Effects of Acoustic Emission and Energy Evolution of Rock Specimens Under the Uniaxial Cyclic Loading and Unloading Compression

Research paper by Qingbin Meng, Mingwei Zhang, Lijun Han, Hai Pu, Taoyi Nie

Indexed on: 30 Aug '16Published on: 30 Aug '16Published in: Rock mechanics and rock engineering


Characteristics of energy accumulation, evolution, and dissipation in uniaxial cyclic loading and unloading compression of 30 sandstone rock specimens under six different loading rates were explored. Stress–strain relations and acoustic emission characteristics of the deformation and failure of rock specimens were analyzed. The densities and rates of stored energy, elastic energy, and dissipated energy under different loading rates were confirmed, and an effective approach for the equivalent energy surface was presented. The energy evolution of rock deformation and failure were revealed. It turns out that the rock deformation behavior under uniaxial cyclic loading and unloading compression remained almost unchanged compared with that of uniaxial compression. The degree of match between reloading stress–strain curves and previous unloading curves was high, thereby demonstrating the memory function of rock masses. The intensity of acoustic emission fluctuated continually during the entire cyclic process. Emissions significantly increased as the stress exceeded the unloading level.

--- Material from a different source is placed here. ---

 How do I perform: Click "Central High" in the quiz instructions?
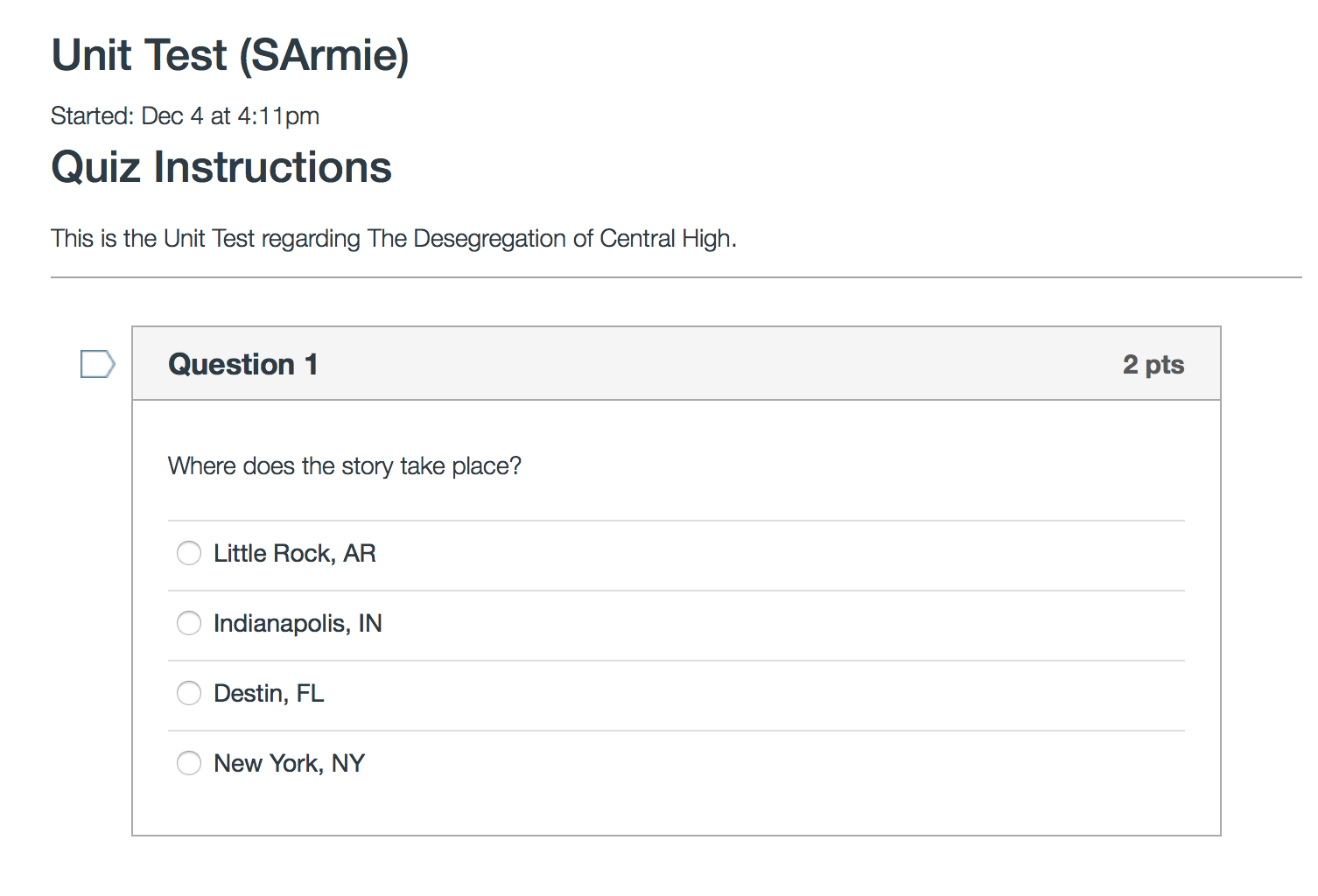click(x=666, y=238)
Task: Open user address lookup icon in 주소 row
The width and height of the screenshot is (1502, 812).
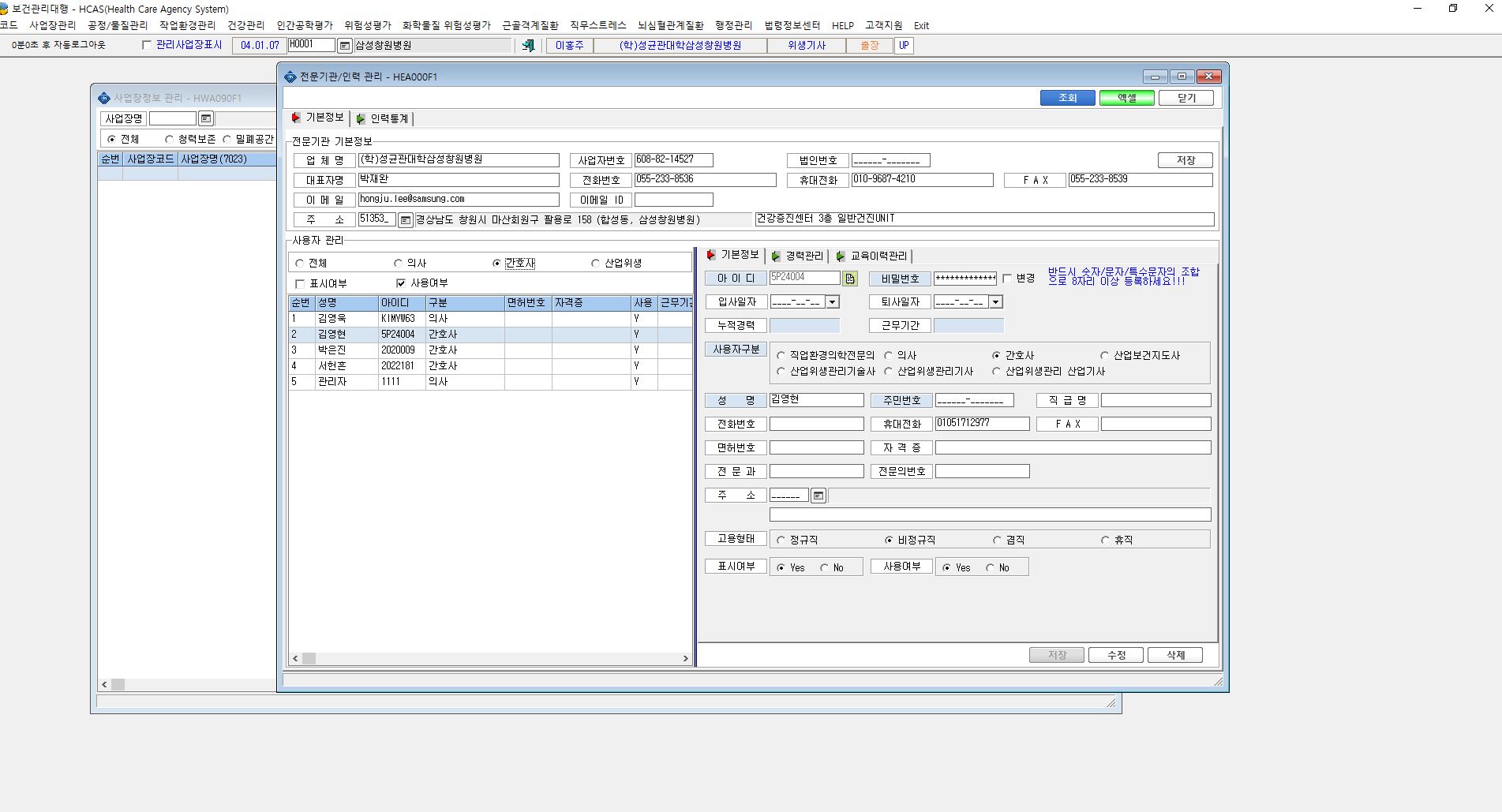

The peak of acoustic emission increased with increasing loading stress level. Relationships between energy density and axial load indicate that the rock mass possesses a certain energy storage limitation. The energy evolution of rock masses is closely related to the axial loading stress, rather than to the axial loading rate. With increasing axial loading stress, stored energy varied most rapidly, followed by that of the elastic energy, then dissipated energy. Energy accumulation dominates prior to the axial load reaching peak strength; thereafter, energy dissipation becomes dominant. The input energy causes the irreversible initiation and extension of microcracks in the rock body. Elastic energy release leads to sudden instability of rock bodies and drives rock damage.